As an adult, my life is less strict (and successful, by her standards). I recognize the value and meaning of her rules, but I also question how they apply to my life these days.

So lately I've been searching for the word for "that feeling of knowing a special time is over but not wanting it to be so." Also "finding ways to stretch out a pleasurable experience as long as possible to help soothe the grief of letting go."

(And no, neither of these have to do with the impending changes in political leadership south of the border. Or you know what, maybe they do.)

Mostly, I'm thinking of Christmas. And I'm interested in these words for emotions that we all might recognize but don't have a word for in English.

Yes: showing a person experiencing the emotion is usually more effective than naming it. So, I don't have scenes, but here are the events that prompted the search for emotion words.

I waited until January 8 to open the Christmas stocking and gifts my sister and I still exchange. The impetus wasn't especially about Christmas in particular--it was more to savor that feeling of "found time" when everyone else is on holiday and I can hunker down to finish special projects. I thoroughly enjoyed that time this year and found it difficult to release.

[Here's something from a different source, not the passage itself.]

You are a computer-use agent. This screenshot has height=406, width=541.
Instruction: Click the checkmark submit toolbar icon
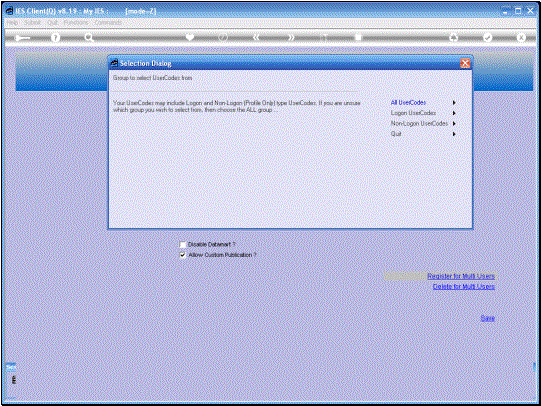coord(487,37)
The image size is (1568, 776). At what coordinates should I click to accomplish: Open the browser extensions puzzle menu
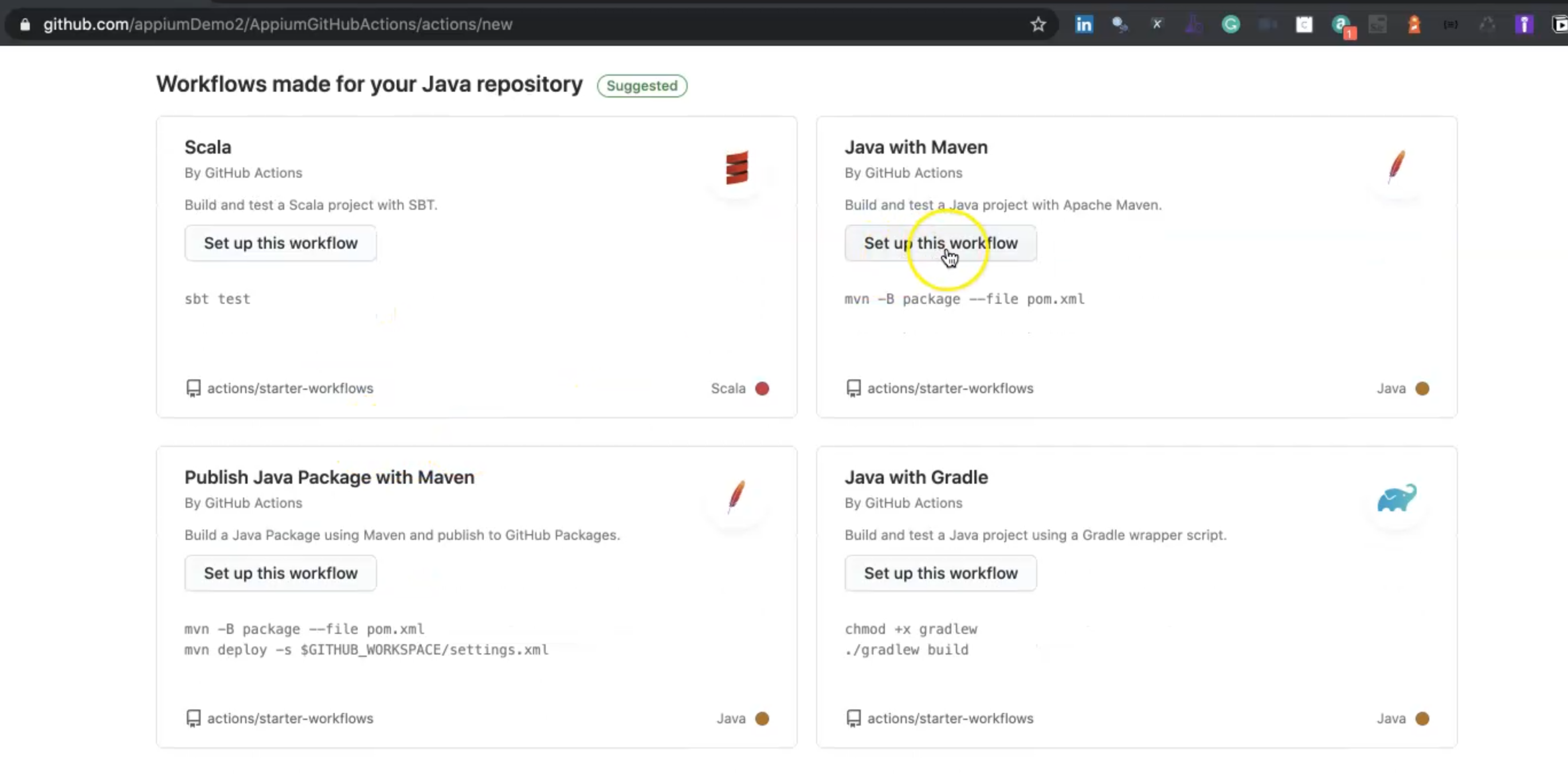pyautogui.click(x=1488, y=24)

I kept drinking from holiday mugs (which I forgot about starting, since I don't celebrate American Thanksgiving, until December 1) through the 9th, but I recognized that the holidays weren't OFFICIALLY-officially done until I'd unloaded the dishwasher and put them away. Which was yesterday.

However you look at it, the holidays are now over, and the work continues. My mother was always pleased to start a new semester, conceive of a new proposal, start a new line of research. And although my projects aren't as well-defined as hers sometimes were, I too enjoy my life and my work.

Here are some important words around that: determined, committed, grateful.
Wednesday, January 4, 2017

"Listen" Suggestions

It's a new year, and the recent US election seems like old news, except that it isn't--the ramifications grow bigger every day. 

One recent "end of the year" highlight for Canada's news outlets was that the night of the election, searches in the US for "how to move to Canada" apparently spiked. (Note that the site linked isn't the official Government of Canada site, which has updated instructions and laws.) 

So, Americans, here's something to know: Canadians love being the place where Americans move. Sorta. One thing don't love is that Americans assume it'll be easy.  

I heard it expressed best this past summer by Jeff McArthur, a host on one of the morning news shows. I can't find the exact quote, but this is close: "Canada isn't like Disneyland. You can't just show up and pay an admission fee and expect to get in."

Yeah. Maybe think a moment--what is it you have to offer Canada? Canadians are fluent in American culture. What do you know about Canada. Really KNOW? 

Beyond that, many of your neighbors and friends in the US have pointed out that "moving to Canada" is an expression of your privilege. How many of them could use allies? Are you really going to desert them? Maybe think about that, too.

And Canadians, here's food for your listening (reading) pleasure, because what I've noticed up here (sorry) is a bit of your tendency to smugness. (Again, sorry to offend, but you know it's true.)

Don't think it's only American culture that can regress overnight. Here's Sarah Boon, who expounds on that point (and others relating to science, women, mental health, nature) extremely well in this post. I keep trying to excerpt something but it's all so good, and she includes many links with further food for thought.

Basically, she says this: Don't think Canada has--or ever had--progressive society "all figured out." Regression to an even more exclusionary, discriminatory, misogynistic, xenophobic, anti-science world can happen in Canada, too--and in some areas, more easily than in the US. 

While I'm at it, I recommend her blog, Watershed Moments: Thoughts from the Hydrosphere. She's a scientist (snow and ice hydrology), and a thoughtful one. And a good, interesting writer. 

Happy 2017. We have our work cut out for us, on both sides of the border.